Element and text location data:
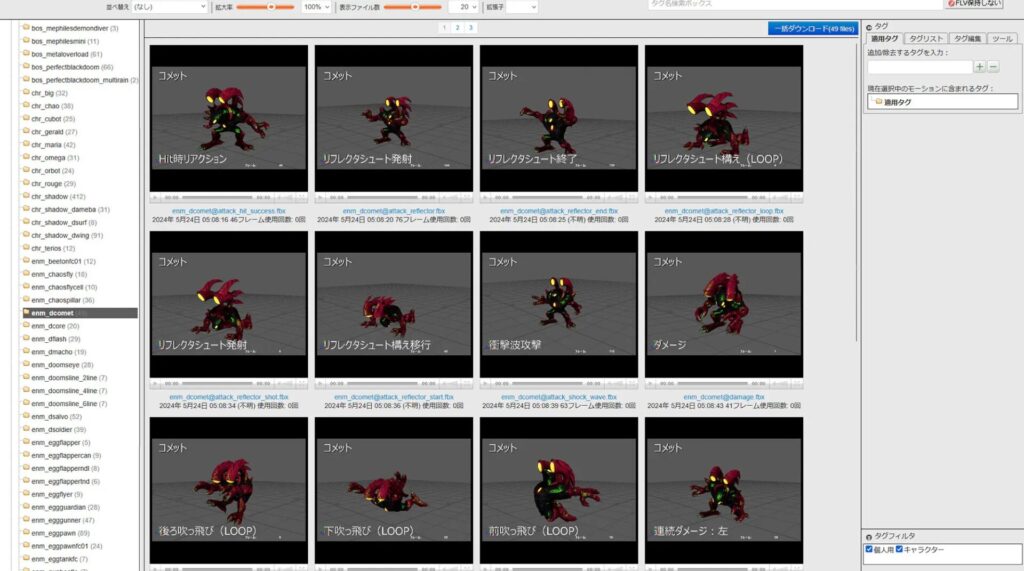The width and height of the screenshot is (1024, 571).
Task: Open the 100% zoom rate dropdown
Action: pos(316,7)
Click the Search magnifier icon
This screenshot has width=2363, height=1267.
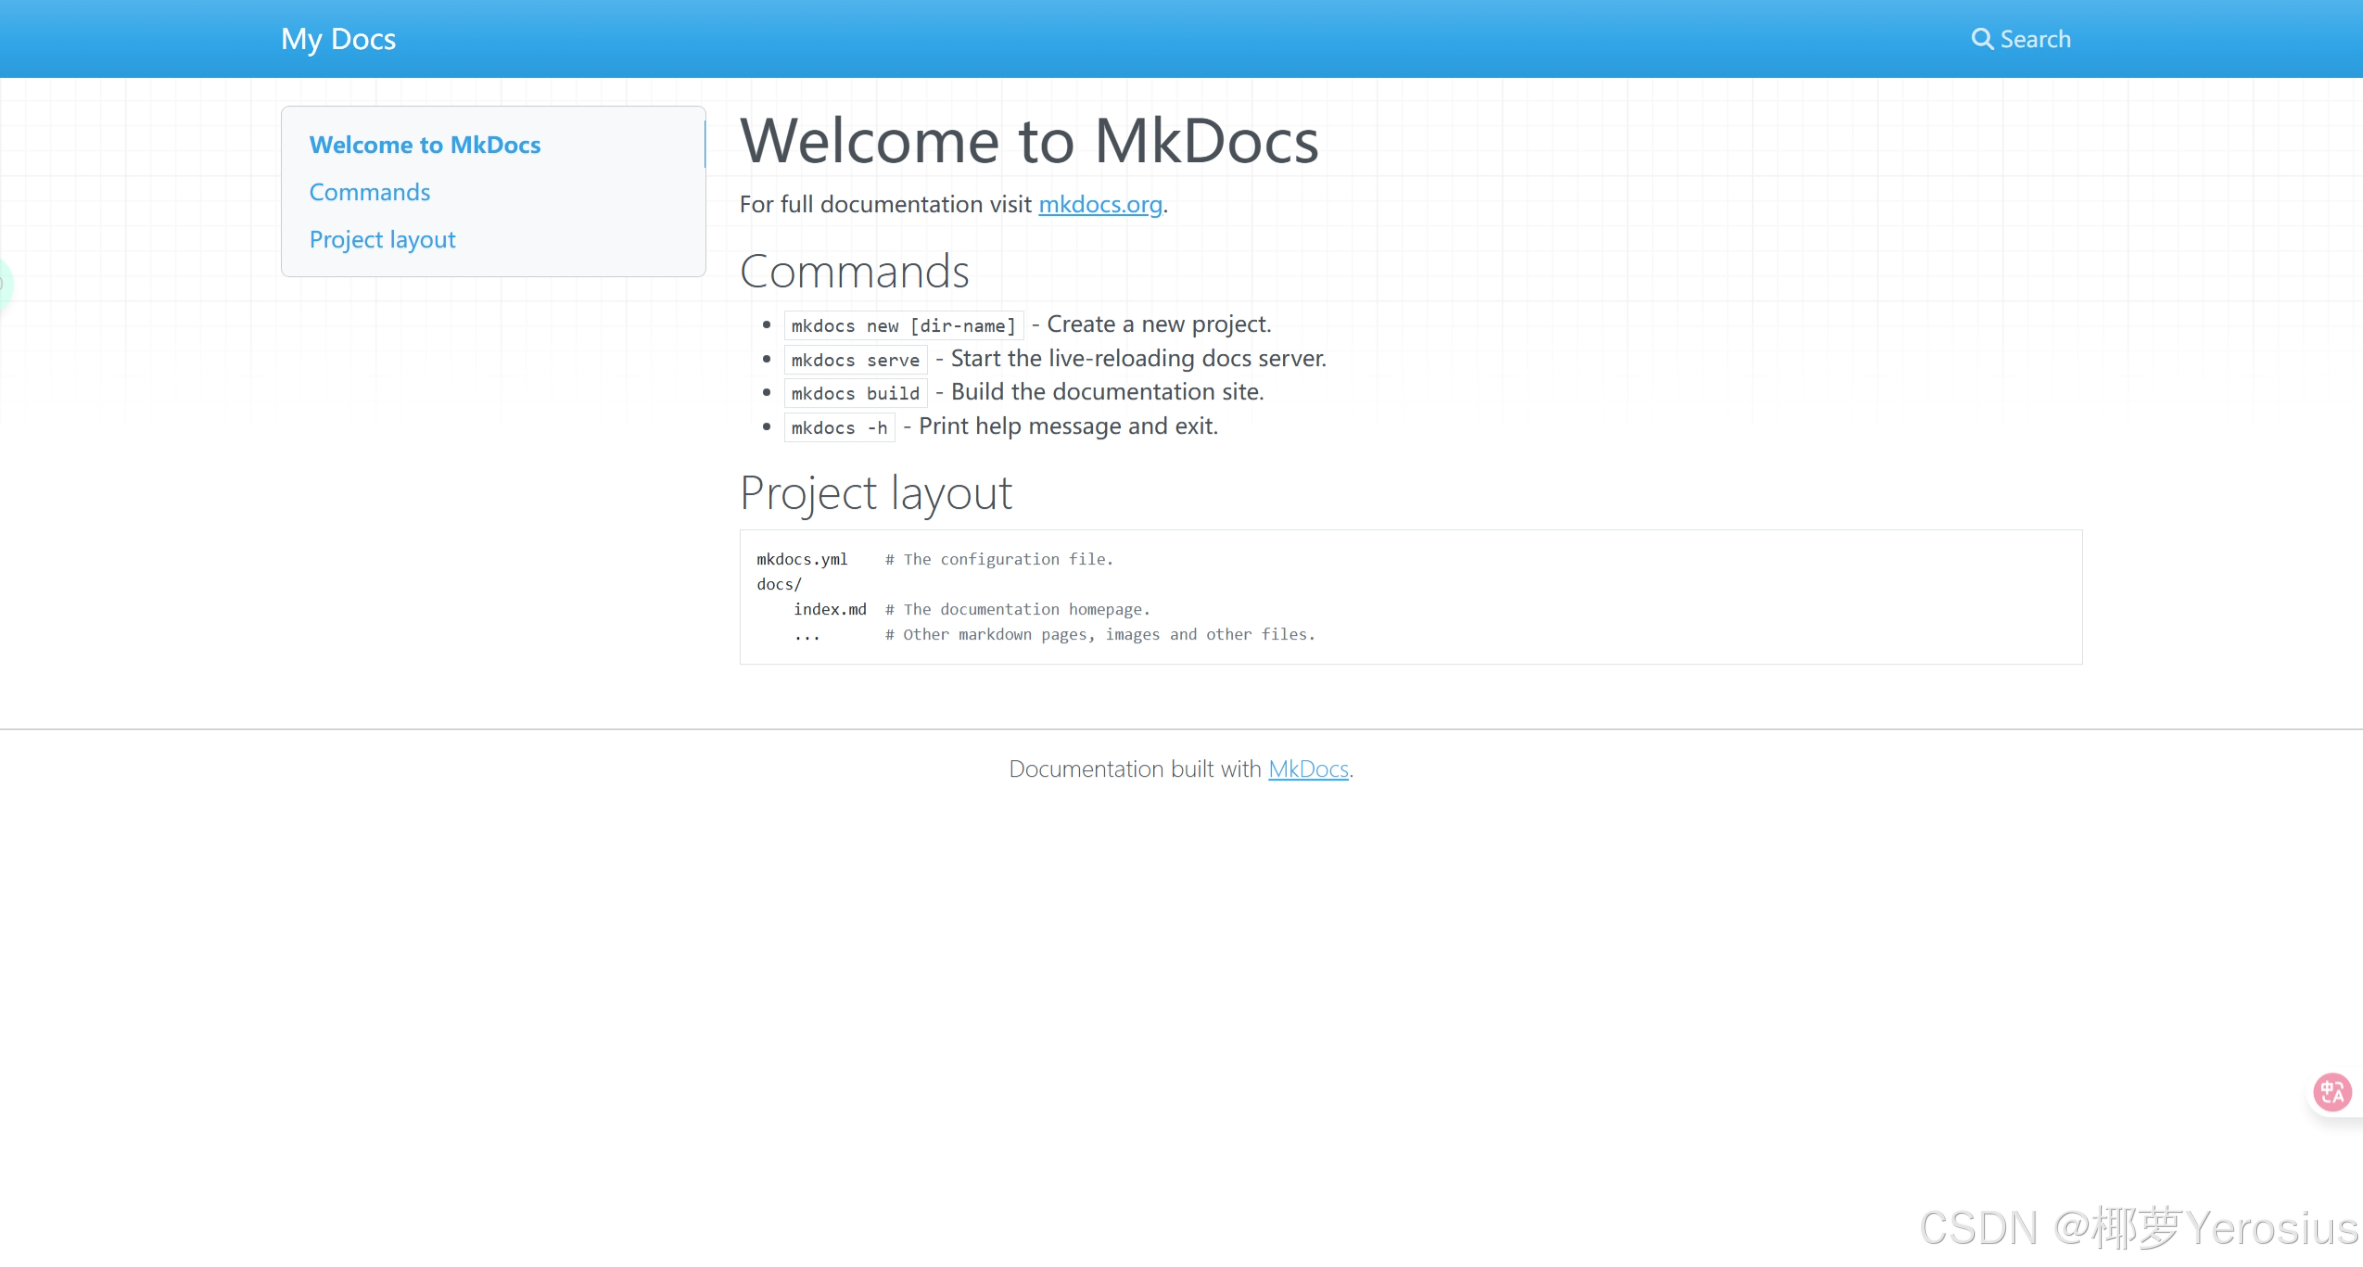(x=1981, y=39)
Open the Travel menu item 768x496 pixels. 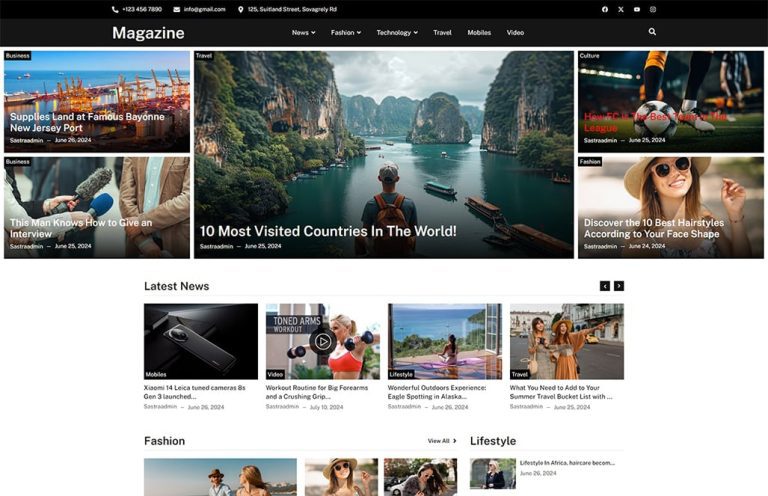tap(442, 33)
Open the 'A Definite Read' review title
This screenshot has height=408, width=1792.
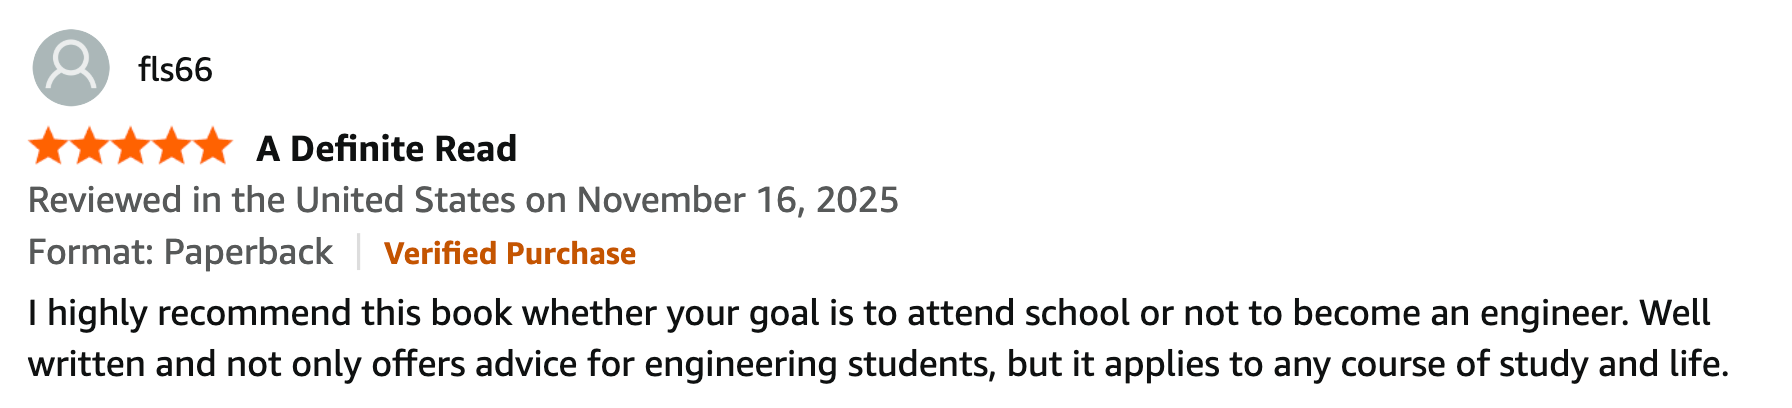[x=386, y=149]
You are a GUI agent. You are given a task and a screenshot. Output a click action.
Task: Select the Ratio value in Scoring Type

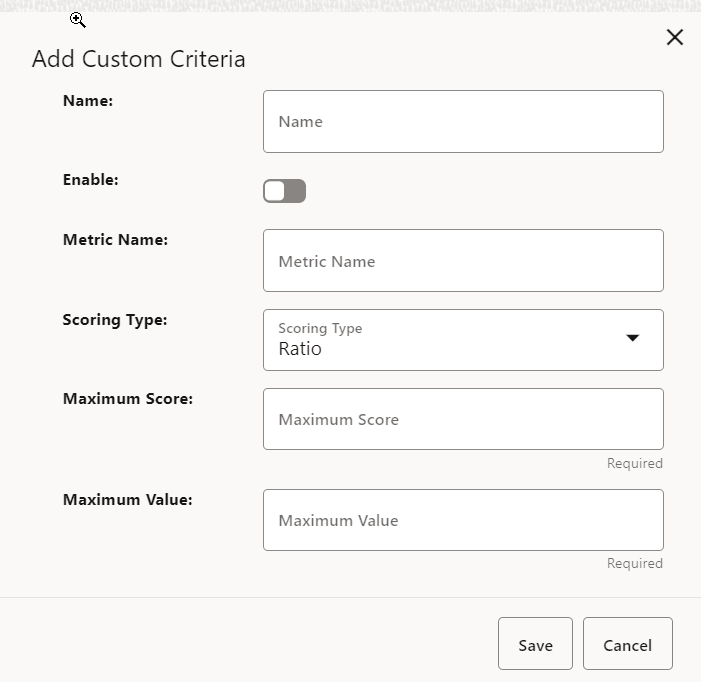(x=300, y=349)
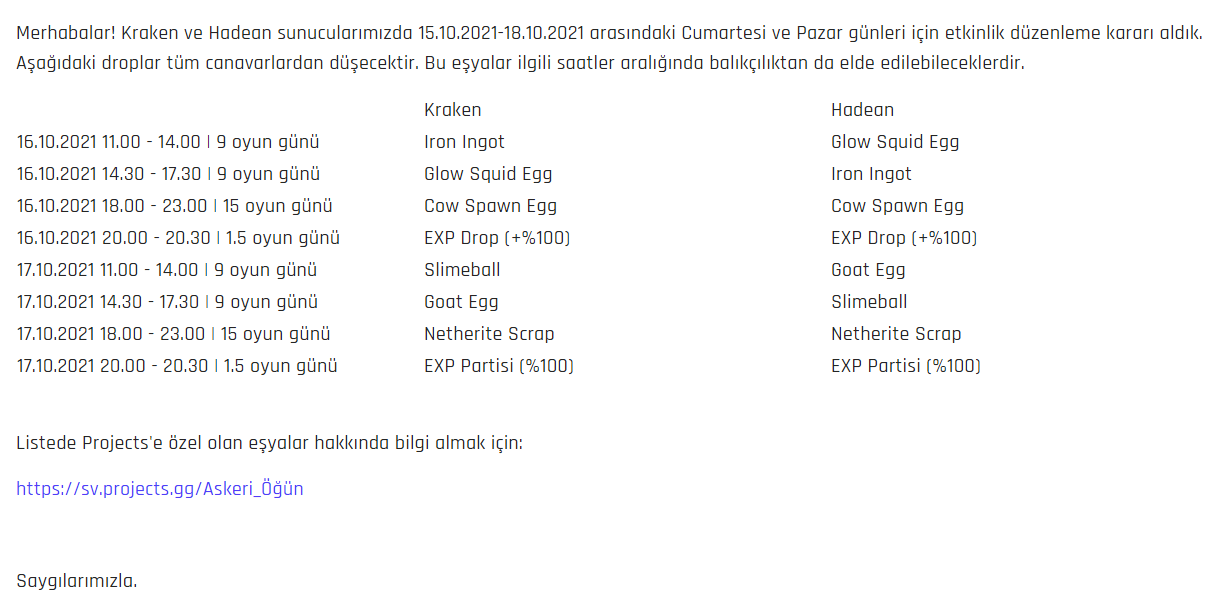Click the Kraken column header
The width and height of the screenshot is (1217, 605).
click(452, 110)
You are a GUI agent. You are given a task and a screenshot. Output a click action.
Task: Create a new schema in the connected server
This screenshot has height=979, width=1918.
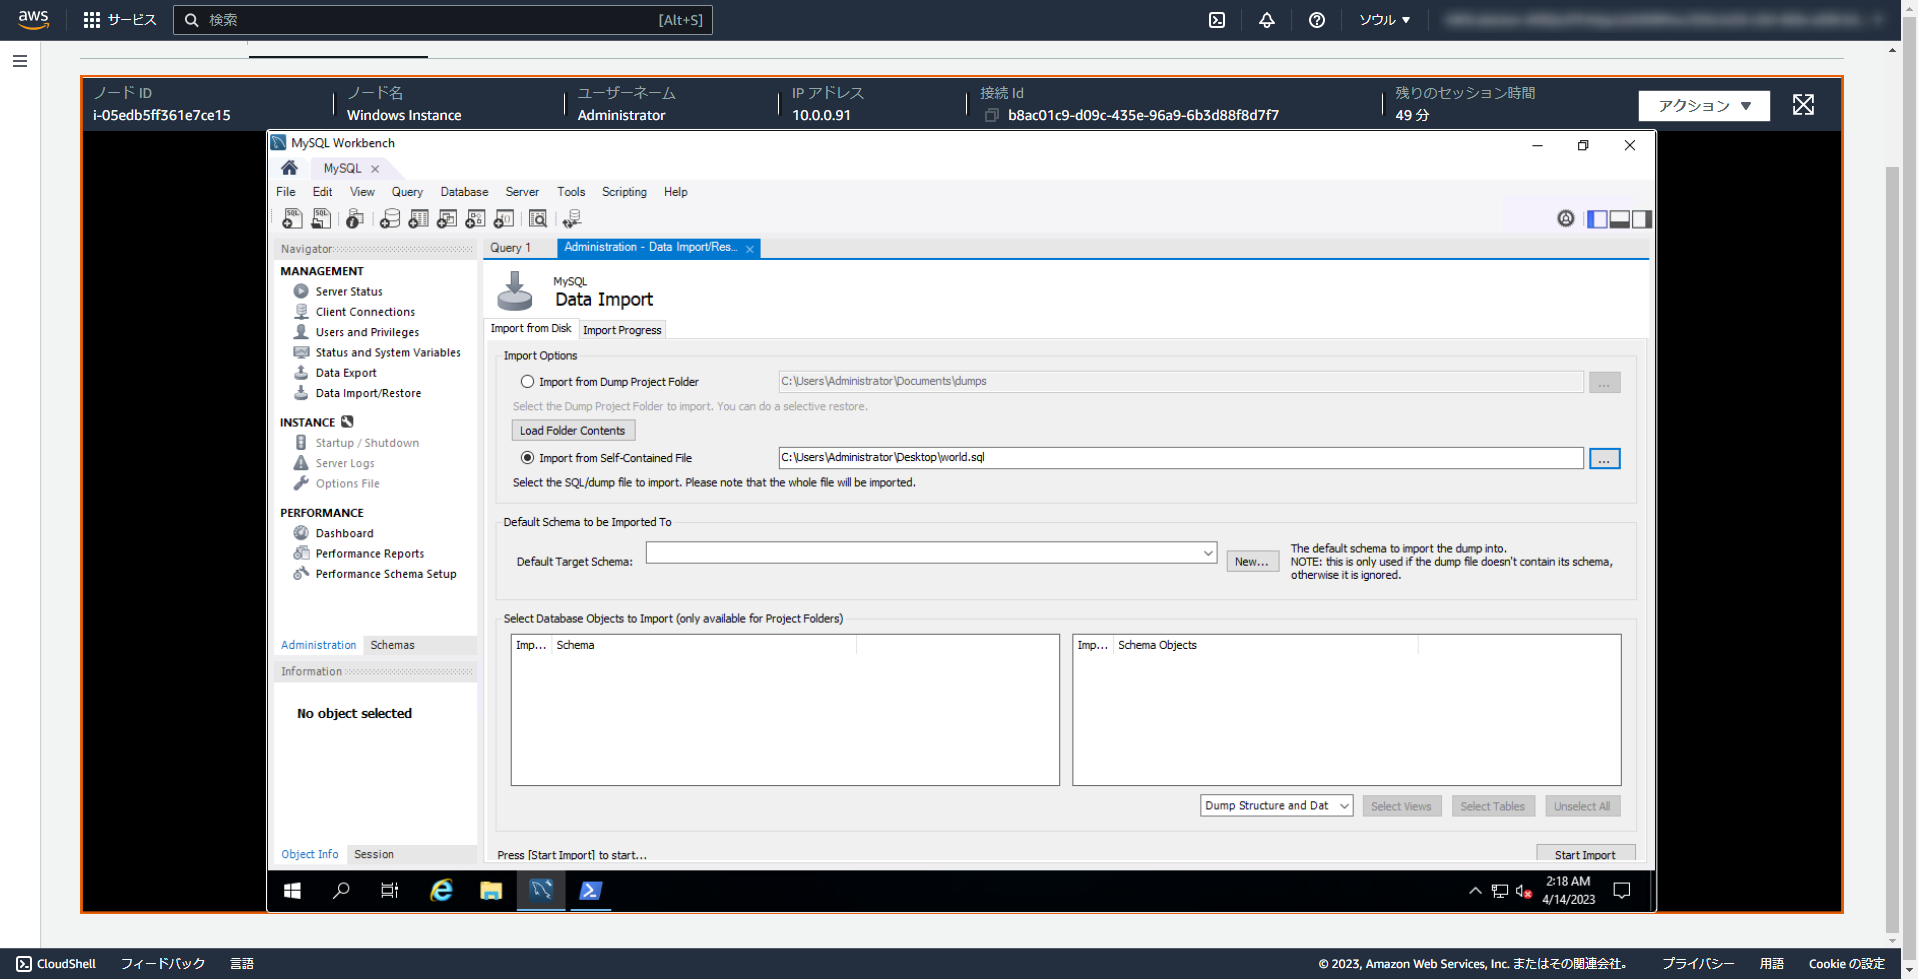(390, 218)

◆ SHORT EXERCISE ◆
Please rewrite the items between the lines holding "Open the 'A Definite Read' review title" and "click(452, 110)", inclusive, replacing "Scoring Type" with "Score Type" and keeping everything else the same. Leave the pictures out of your answer.

◆ RIGHT ANSWER ◆
Open the 'A Definite Read' review title
This screenshot has height=408, width=1792.
[x=386, y=149]
You are a GUI agent. You are given a task and a screenshot. Output a click action.
Task: Select the Ratio value in Score Type

(x=300, y=349)
Click the Kraken column header
The width and height of the screenshot is (1217, 605).
click(452, 110)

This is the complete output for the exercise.